The steps of a method or algorithm described in connection with the embodiments disclosed herein may be embodied directly in hardware, in a software module executed by a processor, or in a combination of the two. The software modules may be disposed in Random Access Memory (RAM), memory, read Only Memory (ROM), electrically programmable ROM, electrically erasable programmable ROM, registers, hard disk, a removable disk, a CD-ROM, or any other form of storage medium known in the art.
Finally, it is further noted that, in this document, relational terms such as first and second, and the like are used solely to distinguish one entity or action from another entity or action without necessarily requiring or implying any actual such relationship or order between such entities or actions. Moreover, the terms include, comprise, or any other variation is intended to cover a non-exclusive inclusion, such that a process, method, article, or apparatus that comprises a list of elements does not include only those elements but may include other elements not expressly listed or inherent to such process, method, article, or apparatus.

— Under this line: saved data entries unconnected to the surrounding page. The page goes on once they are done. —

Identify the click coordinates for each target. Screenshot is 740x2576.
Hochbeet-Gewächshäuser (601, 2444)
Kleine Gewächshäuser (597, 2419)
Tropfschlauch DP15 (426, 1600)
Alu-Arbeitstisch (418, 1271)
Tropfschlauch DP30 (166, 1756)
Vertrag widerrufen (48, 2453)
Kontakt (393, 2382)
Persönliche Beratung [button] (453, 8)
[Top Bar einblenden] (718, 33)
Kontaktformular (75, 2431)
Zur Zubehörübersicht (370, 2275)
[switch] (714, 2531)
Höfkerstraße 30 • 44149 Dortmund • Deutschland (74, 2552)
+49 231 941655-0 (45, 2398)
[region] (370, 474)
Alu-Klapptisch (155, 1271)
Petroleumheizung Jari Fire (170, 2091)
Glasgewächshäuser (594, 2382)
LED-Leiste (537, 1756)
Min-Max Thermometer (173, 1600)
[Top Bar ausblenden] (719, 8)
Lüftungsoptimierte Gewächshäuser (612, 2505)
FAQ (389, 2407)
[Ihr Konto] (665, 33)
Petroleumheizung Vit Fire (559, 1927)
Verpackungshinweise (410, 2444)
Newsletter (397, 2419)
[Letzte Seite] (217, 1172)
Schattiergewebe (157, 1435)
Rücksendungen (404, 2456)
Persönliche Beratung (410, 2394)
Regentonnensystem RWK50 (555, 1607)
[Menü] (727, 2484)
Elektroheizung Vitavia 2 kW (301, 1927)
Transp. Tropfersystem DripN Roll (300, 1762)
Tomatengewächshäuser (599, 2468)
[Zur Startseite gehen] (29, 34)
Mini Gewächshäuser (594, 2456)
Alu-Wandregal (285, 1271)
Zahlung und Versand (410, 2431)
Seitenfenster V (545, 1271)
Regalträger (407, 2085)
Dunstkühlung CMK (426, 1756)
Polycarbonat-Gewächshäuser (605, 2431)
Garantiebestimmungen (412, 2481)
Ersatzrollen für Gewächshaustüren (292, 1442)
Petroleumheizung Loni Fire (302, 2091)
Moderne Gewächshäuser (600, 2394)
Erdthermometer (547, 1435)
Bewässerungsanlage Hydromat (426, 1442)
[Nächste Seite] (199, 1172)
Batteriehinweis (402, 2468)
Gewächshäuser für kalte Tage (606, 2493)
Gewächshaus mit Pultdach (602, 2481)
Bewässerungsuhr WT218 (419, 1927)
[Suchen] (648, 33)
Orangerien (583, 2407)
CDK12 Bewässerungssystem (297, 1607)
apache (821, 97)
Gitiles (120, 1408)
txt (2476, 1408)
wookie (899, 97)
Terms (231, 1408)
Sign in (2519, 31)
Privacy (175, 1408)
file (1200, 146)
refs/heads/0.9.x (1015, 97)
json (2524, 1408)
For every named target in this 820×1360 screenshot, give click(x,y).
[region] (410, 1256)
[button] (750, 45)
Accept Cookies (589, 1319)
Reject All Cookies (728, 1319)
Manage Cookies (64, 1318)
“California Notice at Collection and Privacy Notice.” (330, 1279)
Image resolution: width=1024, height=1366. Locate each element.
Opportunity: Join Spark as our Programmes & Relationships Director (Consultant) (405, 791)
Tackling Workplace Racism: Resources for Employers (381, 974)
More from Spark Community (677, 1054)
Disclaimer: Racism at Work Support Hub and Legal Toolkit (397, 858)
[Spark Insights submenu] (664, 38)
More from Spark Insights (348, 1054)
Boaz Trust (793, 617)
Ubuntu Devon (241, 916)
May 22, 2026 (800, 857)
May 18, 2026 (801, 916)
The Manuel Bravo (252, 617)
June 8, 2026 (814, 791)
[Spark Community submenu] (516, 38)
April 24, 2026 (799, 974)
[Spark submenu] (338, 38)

The principles and embodiments of the present application are described herein with specific examples, the above examples being provided only to assist in understanding the methods of the present application and their core ideas; meanwhile, as those skilled in the art will have modifications in the specific embodiments and application scope in accordance with the ideas of the present application, the present description should not be construed as limiting the present application in view of the above.
Claims (9)
1. A method of data processing, comprising:
acquiring a setting instruction, and setting a computing network according to the setting instruction; the setting instruction is used for setting the data flow direction among all computing cores in the computing network;
acquiring at least one characteristic value, and respectively inputting the at least one characteristic value into at least one initial computing core in the computing network;
transmitting the characteristic value according to the data flow by taking the initial computing core as a starting point;
generating a calculation result based on the characteristic value and the corresponding weight value by using each calculation core;
the computing network comprises a first computing core, a plurality of second computing cores and a plurality of third computing cores; the starting computing core comprises the first computing core, or comprises the first computing core and the third computing core, or comprises the first computing core, the second computing core and the third computing core; any one of the second computing cores corresponds to an upper computing core and two lower computing cores, the lower computing cores are the second computing core or the third computing core, the third computing core does not have a lower computing core, and the first computing core is an upper computing core of the target second computing core;
The data processing method further comprises the following steps:
determining weight values corresponding to the computing cores respectively; the weight value is sent to and stored in the corresponding computing core;
the determining the weight value corresponding to each computing core comprises the following steps:
acquiring an initial weight value; based on the data flow direction, determining the corresponding relation between each computing core and the initial weight value, and completing the determination of the weight value;
the setting instruction is used for setting the computing network to be at least three paths of computing, the data flow direction is a first flow direction from an upper level to a lower level and a second flow direction flowing between the same level, the initial computing core comprises the first computing core and an initial third computing core, the first computing core corresponds to the first flow direction, and the initial third computing core corresponds to the second flow direction;
correspondingly, the at least one characteristic value is respectively input into at least one initial computing core in the computing network; transmitting the characteristic value according to the data flow by taking the initial computing core as a starting point, wherein the characteristic value comprises the following steps:
inputting a first characteristic value into the first computing core, and transmitting the first characteristic value to the target second computing core by using the first computing core; based on the first flow direction, starting from the target second computing core, sequentially sending the first characteristic value to a corresponding lower computing core until the first characteristic value is sent to the second computing core at the end of the first flow direction; inputting a second characteristic value into the initial third computing core, starting from the initial third computing core, and sequentially sending the second characteristic value to a subsequent peer computing core based on the second flow direction until the second characteristic value is sent to the third computing core at the end of the second flow direction;
The initiating computing core further includes initiating a second computing core, the second computing core corresponding to the second flow direction;
correspondingly, the at least one characteristic value is respectively input into at least one initial computing core in the computing network; transmitting the characteristic value according to the data flow by taking the initial computing core as a starting point, wherein the characteristic value comprises the following steps:
inputting a second characteristic value into the initial second computing core, starting from the initial second computing core, and sequentially sending the second characteristic value to a subsequent peer computing core based on the second flow direction until the second characteristic value is sent to the second computing core at the end of the second flow direction.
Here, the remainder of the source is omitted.